Chicken and Broccoli Pasta Dijon
This recipe courtesy of I
Love Pasta
This Italian
chicken with broccoli recipe sounds like something you might
spend all day preparing, but it's actually a very quick Italian
meal and very easy to prepare.
The Dijon mustard sauce is
rich and creamy and a nice twist on the traditional italian
pasta cream sauce.
Chicken and Broccoli Pasta
Dijon
-
1 pound Mostaccioli, Penne or other
medium pasta shape, uncooked
-
8 oz. boneless, skinless chicken breast,
cut into 1-inch pieces
-
1/2 tsp. salt
-
1/4 tsp. freshly ground black pepper
-
2 cloves garlic, minced
-
2 tsp. vegetable oil
-
3 cups broccoli florets
-
1 large red bell pepper, cut into short,
thin strips
-
1/2 cup low-sodium chicken broth
-
1 12-oz. can evaporated skim milk
-
1 tbsp. cornstarch
-
3 tbsp.

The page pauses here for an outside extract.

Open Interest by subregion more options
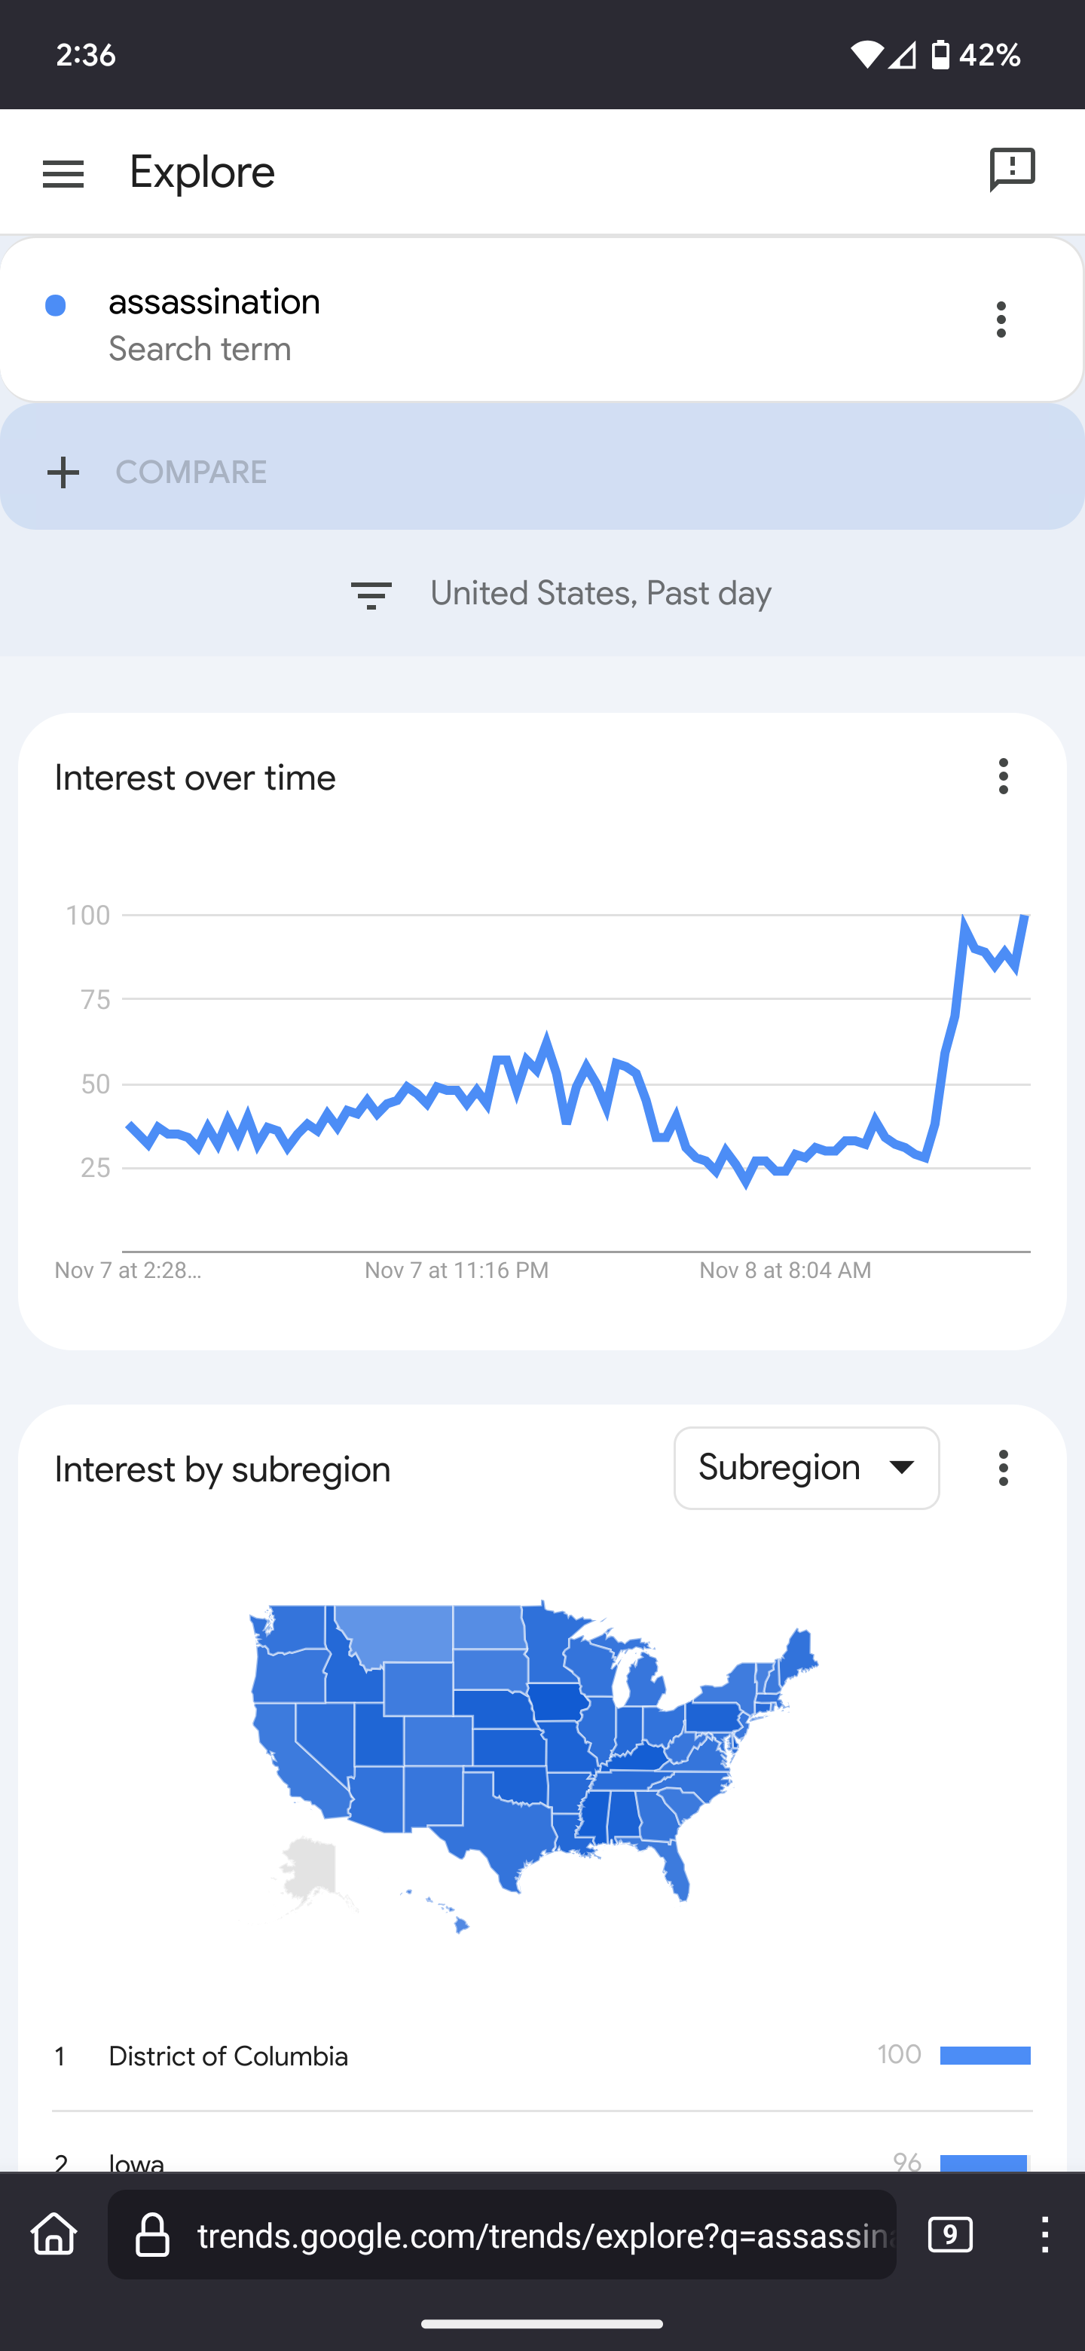1085x2351 pixels. coord(1003,1468)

Dijon mustard
Prepare pasta according to package directions.
While the pasta is cooking, season the
chicken with salt, pepper and garlic. Coat a large non-stick
skillet with cooking spray or 2 turns of olive oil; place over
medium-high heat until hot.
Add chicken and stir-fry 4 to 5 minutes
or until chicken is cooked through. Remove chicken from skillet
and place in a medium bowl.
Add broccoli, red pepper and chicken broth
to skillet. Cover; simmer over medium heat 5 to 6 minutes or
until vegetables are tender-crisp. Transfer to bowl with chicken.
In a small bowl, combine 1/4 cup of the milk with cornstarch,
mixing until smooth. Add to skillet with remaining milk; bring
to a boil, stirring constantly. Reduce heat; stir in mustard.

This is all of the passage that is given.